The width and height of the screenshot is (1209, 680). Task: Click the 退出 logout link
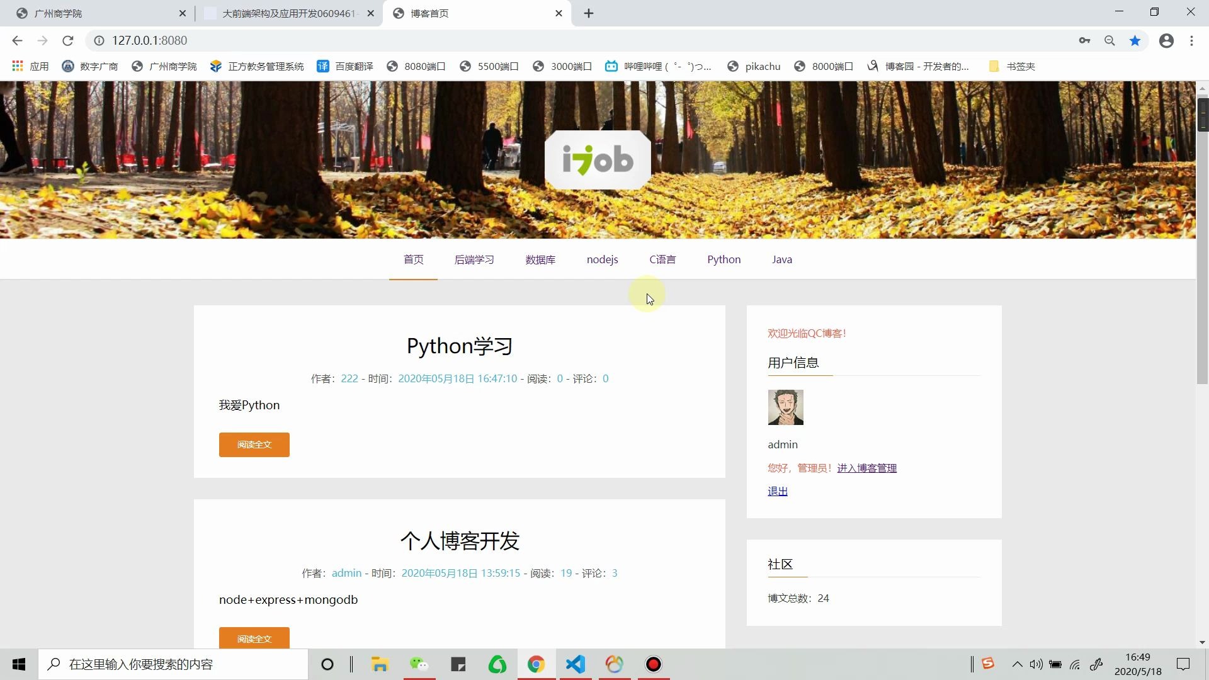coord(777,491)
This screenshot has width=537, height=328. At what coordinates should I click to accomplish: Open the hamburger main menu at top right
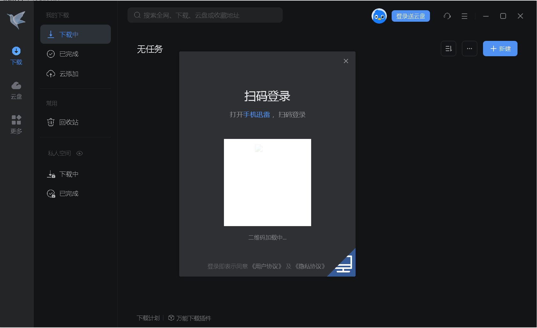click(464, 16)
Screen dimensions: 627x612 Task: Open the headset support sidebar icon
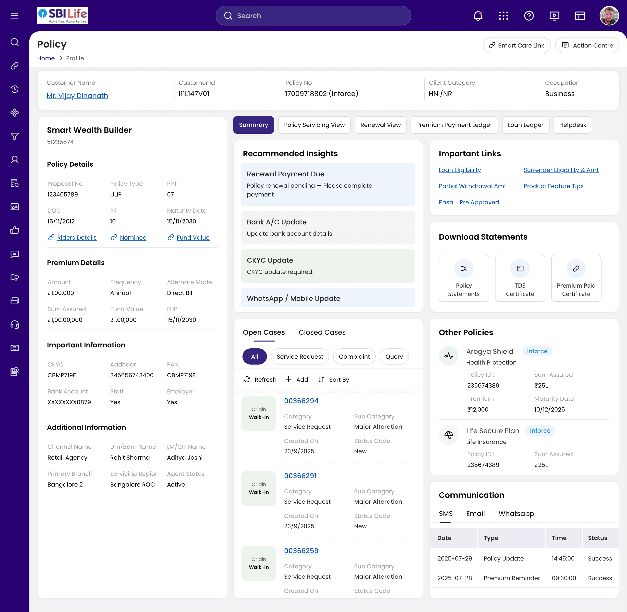tap(15, 325)
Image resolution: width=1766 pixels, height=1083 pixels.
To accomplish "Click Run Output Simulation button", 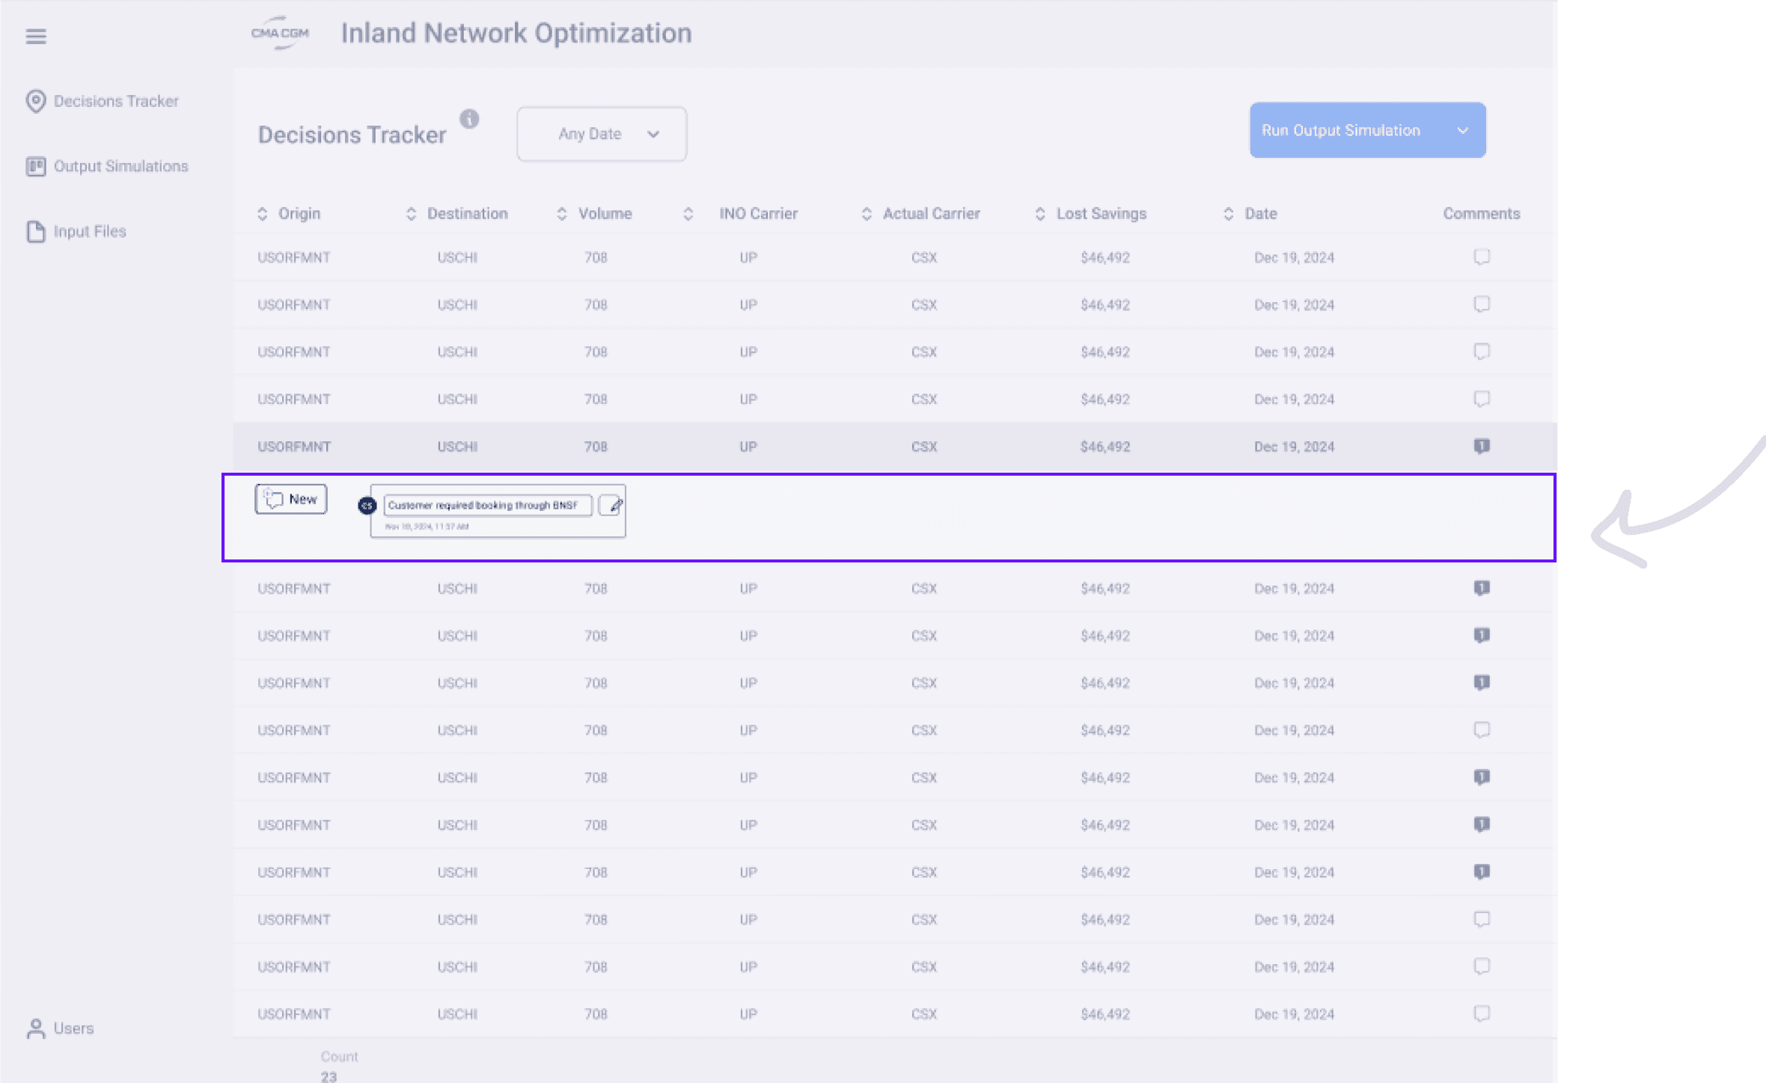I will [x=1339, y=130].
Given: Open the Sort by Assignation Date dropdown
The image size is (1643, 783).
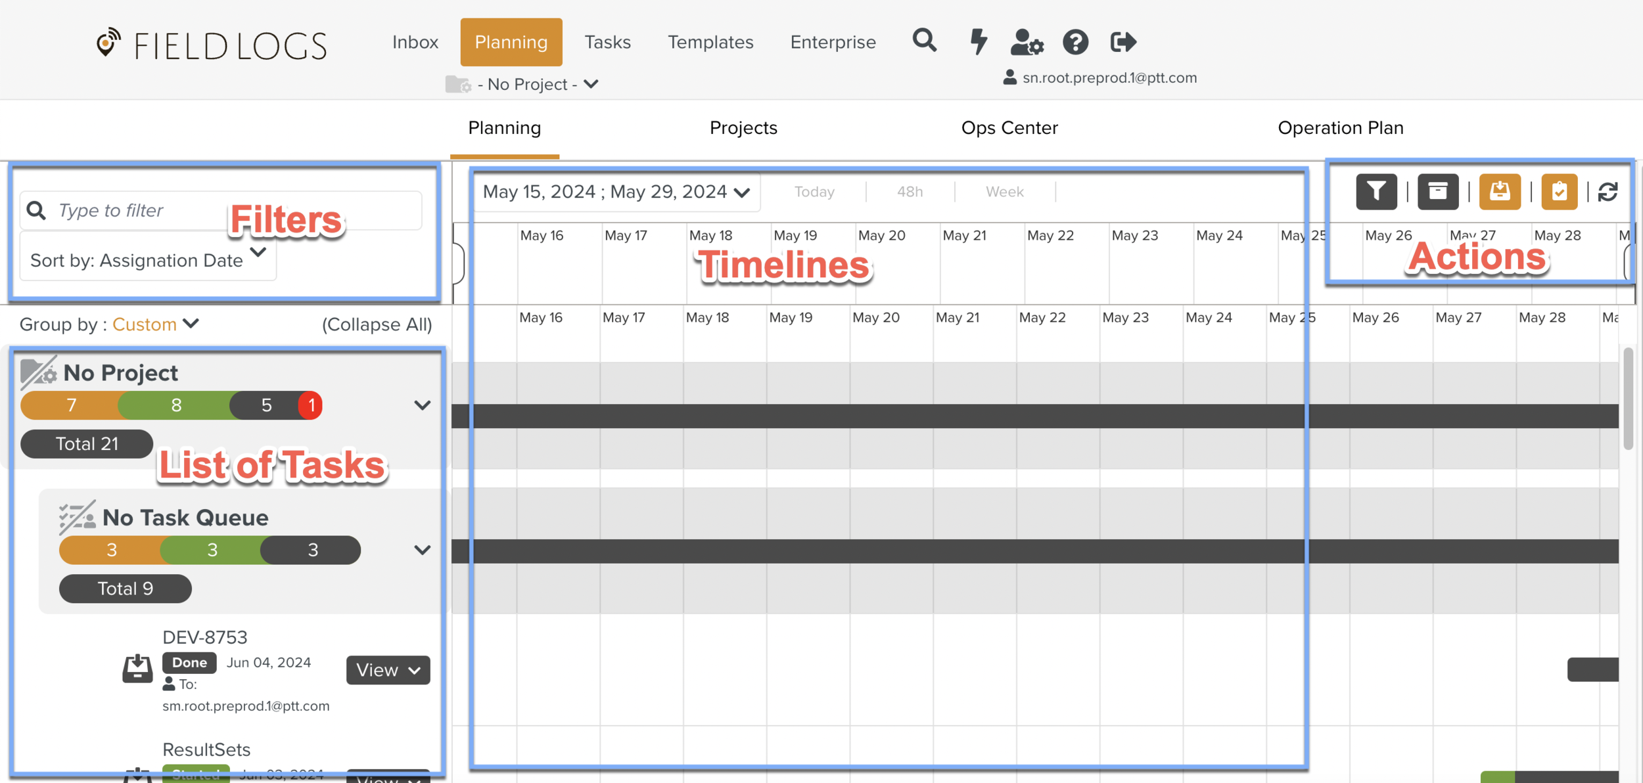Looking at the screenshot, I should coord(148,259).
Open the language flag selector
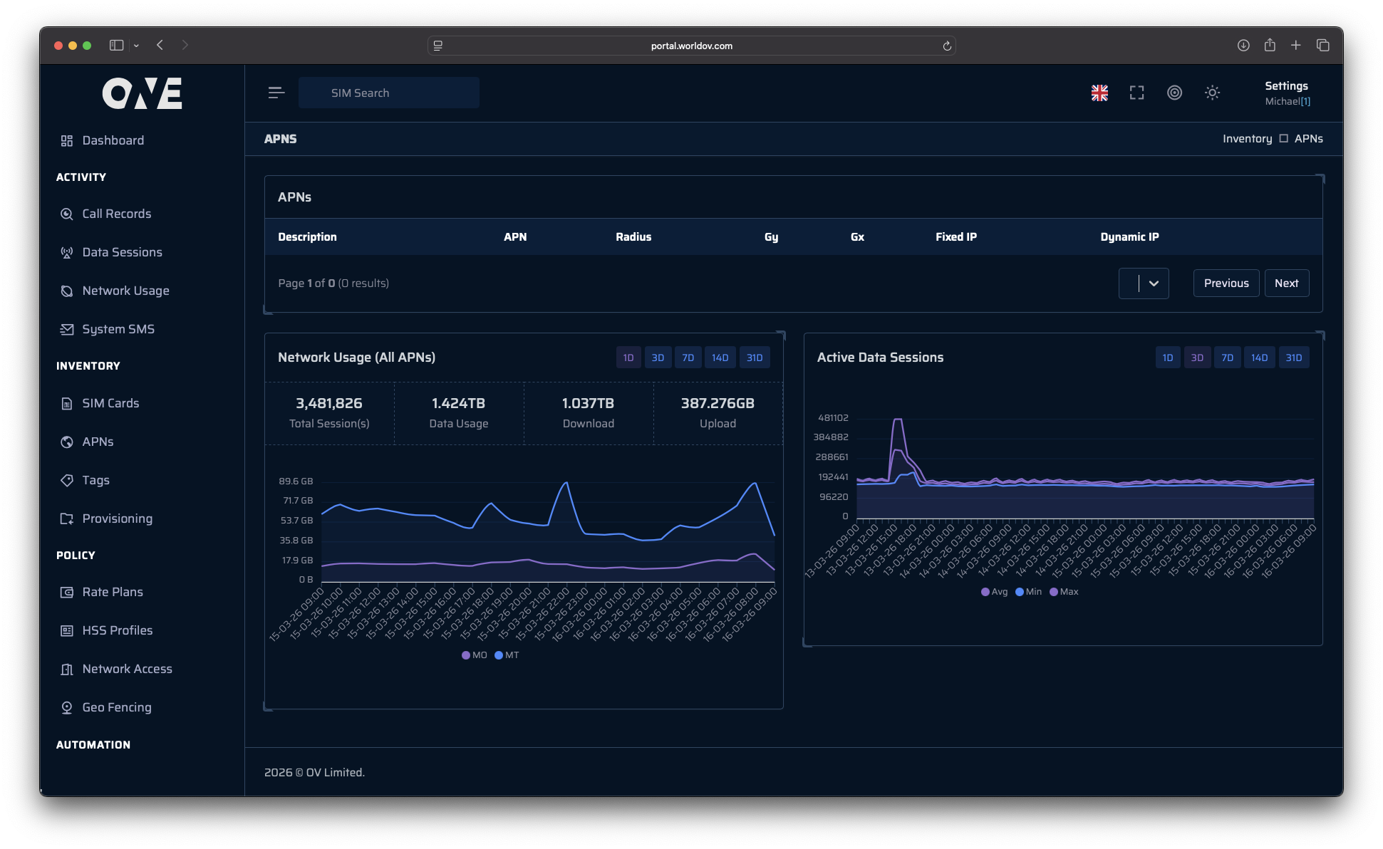Image resolution: width=1383 pixels, height=849 pixels. (1099, 93)
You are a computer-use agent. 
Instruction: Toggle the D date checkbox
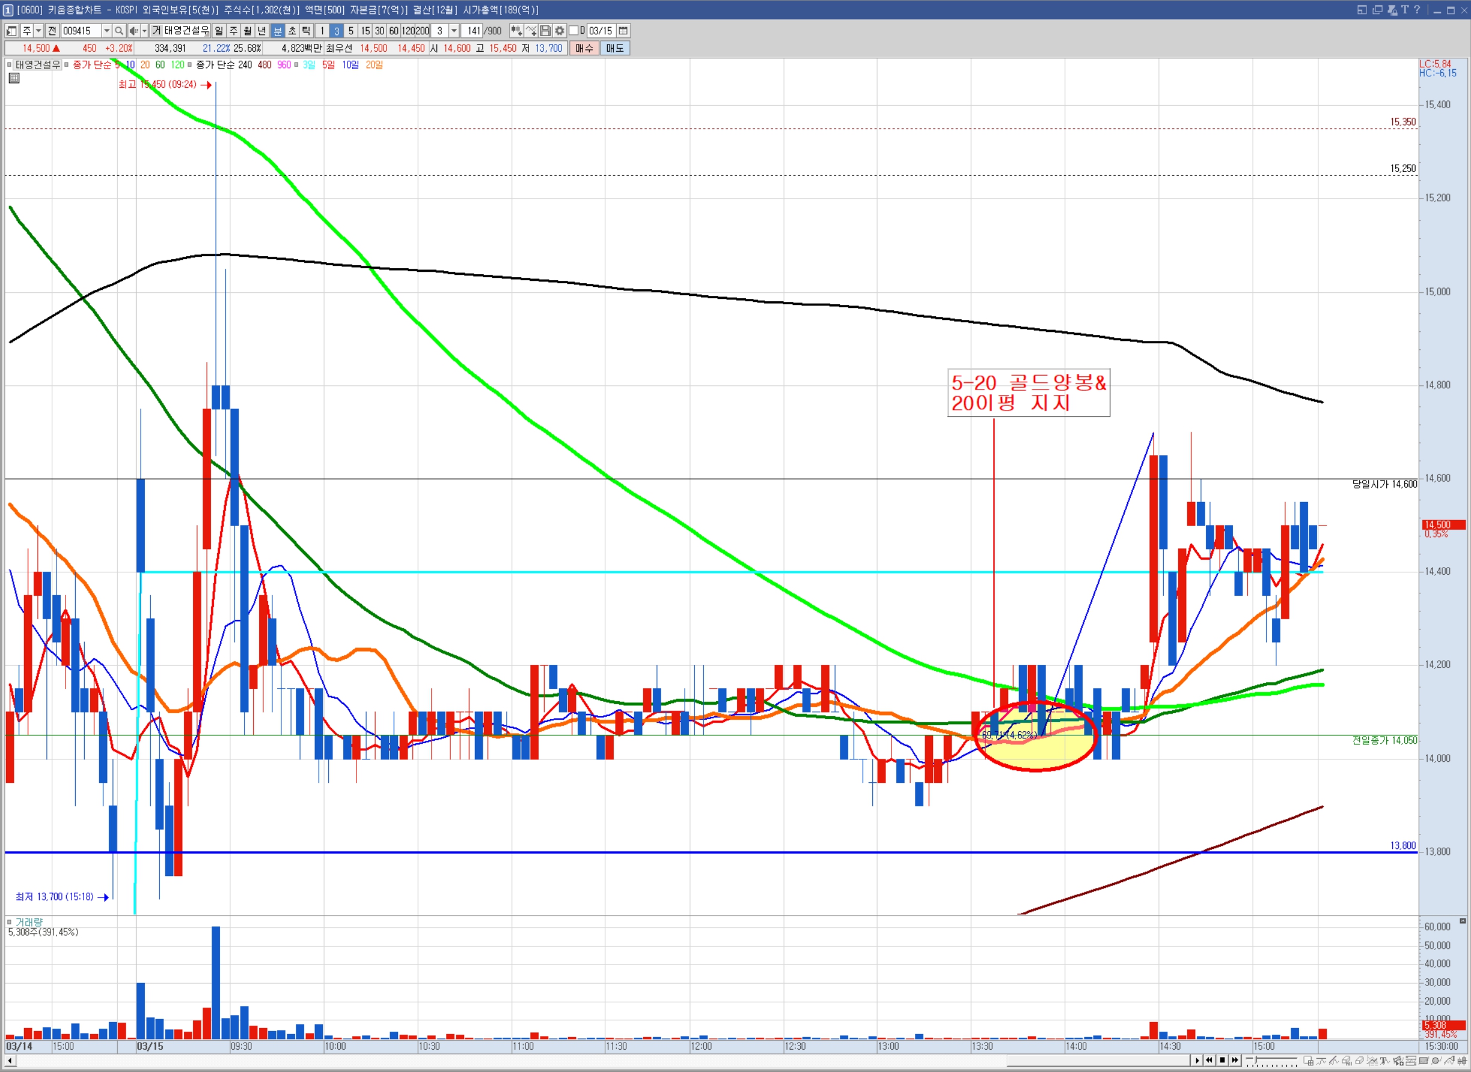574,30
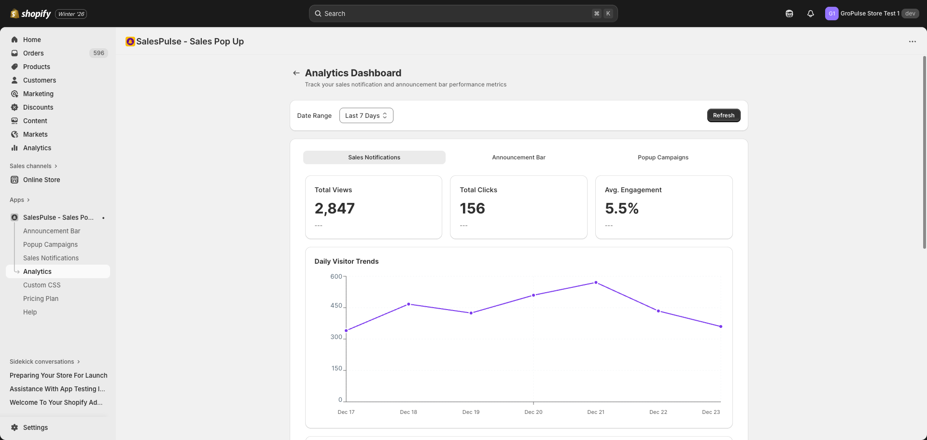Screen dimensions: 927x440
Task: Expand the Sales channels section
Action: [33, 166]
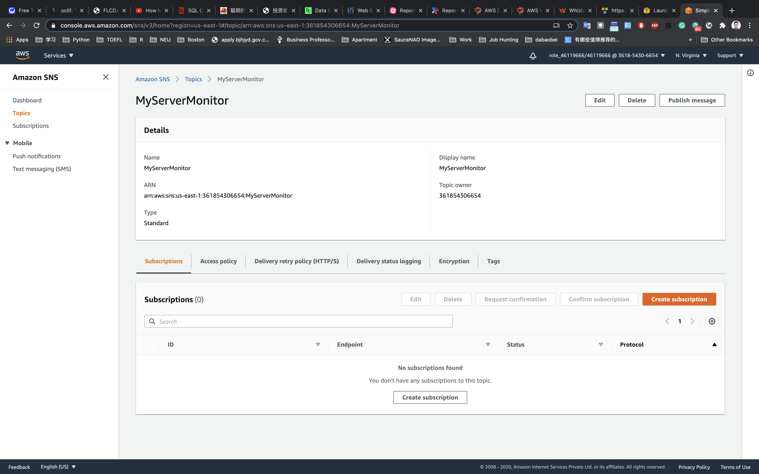
Task: Sort subscriptions by Protocol column
Action: pyautogui.click(x=714, y=345)
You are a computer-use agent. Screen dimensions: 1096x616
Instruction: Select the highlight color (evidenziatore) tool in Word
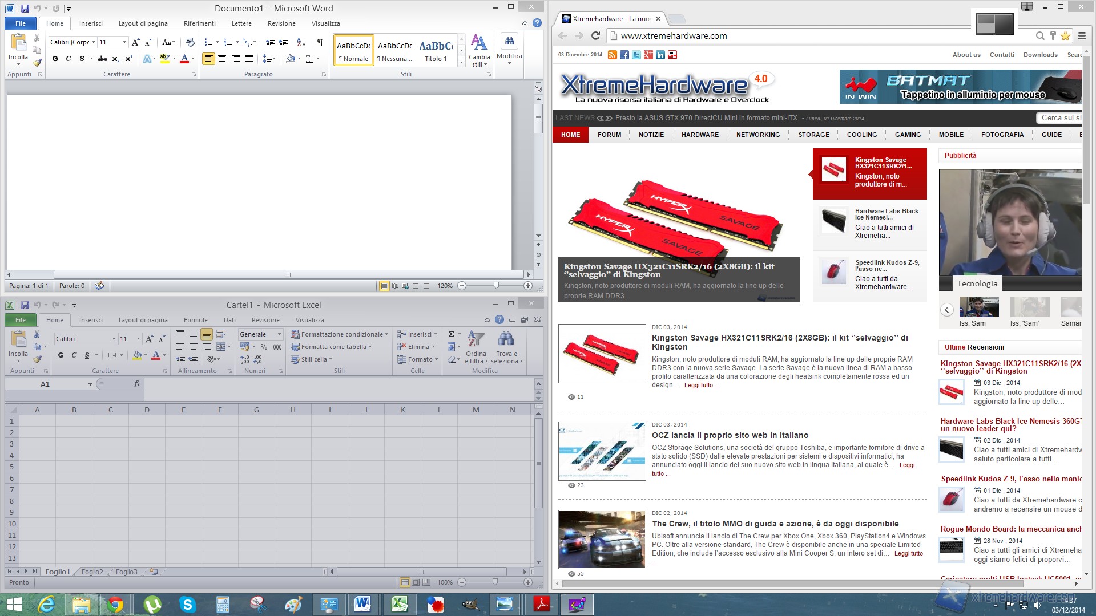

⁂

Exercise directions >> Look over the records above, and wherever a line contains the string "computer", copy that line.

Expected answer >>
You are a computer-use agent. 
You are a computer-use agent. Screen dimensions: 1096x616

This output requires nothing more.